• DATA SHOWN:
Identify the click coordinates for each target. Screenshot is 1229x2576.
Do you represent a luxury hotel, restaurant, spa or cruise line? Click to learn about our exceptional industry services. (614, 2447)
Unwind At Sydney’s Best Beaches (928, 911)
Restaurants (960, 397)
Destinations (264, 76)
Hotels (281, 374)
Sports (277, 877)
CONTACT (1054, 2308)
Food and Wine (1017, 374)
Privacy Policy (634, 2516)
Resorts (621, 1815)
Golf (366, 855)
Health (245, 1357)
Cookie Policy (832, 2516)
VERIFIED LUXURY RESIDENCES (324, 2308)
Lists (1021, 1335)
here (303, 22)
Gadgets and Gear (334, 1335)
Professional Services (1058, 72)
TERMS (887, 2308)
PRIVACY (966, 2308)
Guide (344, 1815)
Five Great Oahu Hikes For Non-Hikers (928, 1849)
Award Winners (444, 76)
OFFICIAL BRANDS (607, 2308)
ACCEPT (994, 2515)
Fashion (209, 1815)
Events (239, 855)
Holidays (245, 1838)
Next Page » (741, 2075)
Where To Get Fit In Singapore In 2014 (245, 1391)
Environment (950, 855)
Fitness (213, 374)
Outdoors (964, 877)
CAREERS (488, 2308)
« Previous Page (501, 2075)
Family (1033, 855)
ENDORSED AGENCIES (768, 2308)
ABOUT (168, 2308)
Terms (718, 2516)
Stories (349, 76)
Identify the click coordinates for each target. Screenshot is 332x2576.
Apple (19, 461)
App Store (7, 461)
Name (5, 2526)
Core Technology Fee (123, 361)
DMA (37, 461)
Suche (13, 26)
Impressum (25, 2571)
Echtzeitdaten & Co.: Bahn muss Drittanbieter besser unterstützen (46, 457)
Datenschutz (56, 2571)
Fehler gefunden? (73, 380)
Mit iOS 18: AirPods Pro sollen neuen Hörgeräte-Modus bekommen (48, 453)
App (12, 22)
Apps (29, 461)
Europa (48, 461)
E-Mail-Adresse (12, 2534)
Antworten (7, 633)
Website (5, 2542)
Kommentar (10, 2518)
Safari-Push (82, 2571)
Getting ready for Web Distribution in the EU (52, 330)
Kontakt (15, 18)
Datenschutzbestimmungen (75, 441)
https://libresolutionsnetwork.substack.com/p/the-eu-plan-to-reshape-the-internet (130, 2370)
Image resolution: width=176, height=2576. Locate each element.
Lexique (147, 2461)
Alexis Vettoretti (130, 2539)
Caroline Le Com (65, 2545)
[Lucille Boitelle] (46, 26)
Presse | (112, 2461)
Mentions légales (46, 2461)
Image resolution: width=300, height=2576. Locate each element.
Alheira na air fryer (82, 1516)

• HOW TO COMPLETE THIS TASK: Repeat every line of the data word for word until you have repeated the line that contains "Destinations (264, 76)", which is the last one to include.

• TASK RESULT:
Identify the click coordinates for each target. Screenshot is 1229x2576.
Do you represent a luxury hotel, restaurant, spa or cruise line? Click to learn about our exceptional industry services. (614, 2447)
Unwind At Sydney’s Best Beaches (928, 911)
Restaurants (960, 397)
Destinations (264, 76)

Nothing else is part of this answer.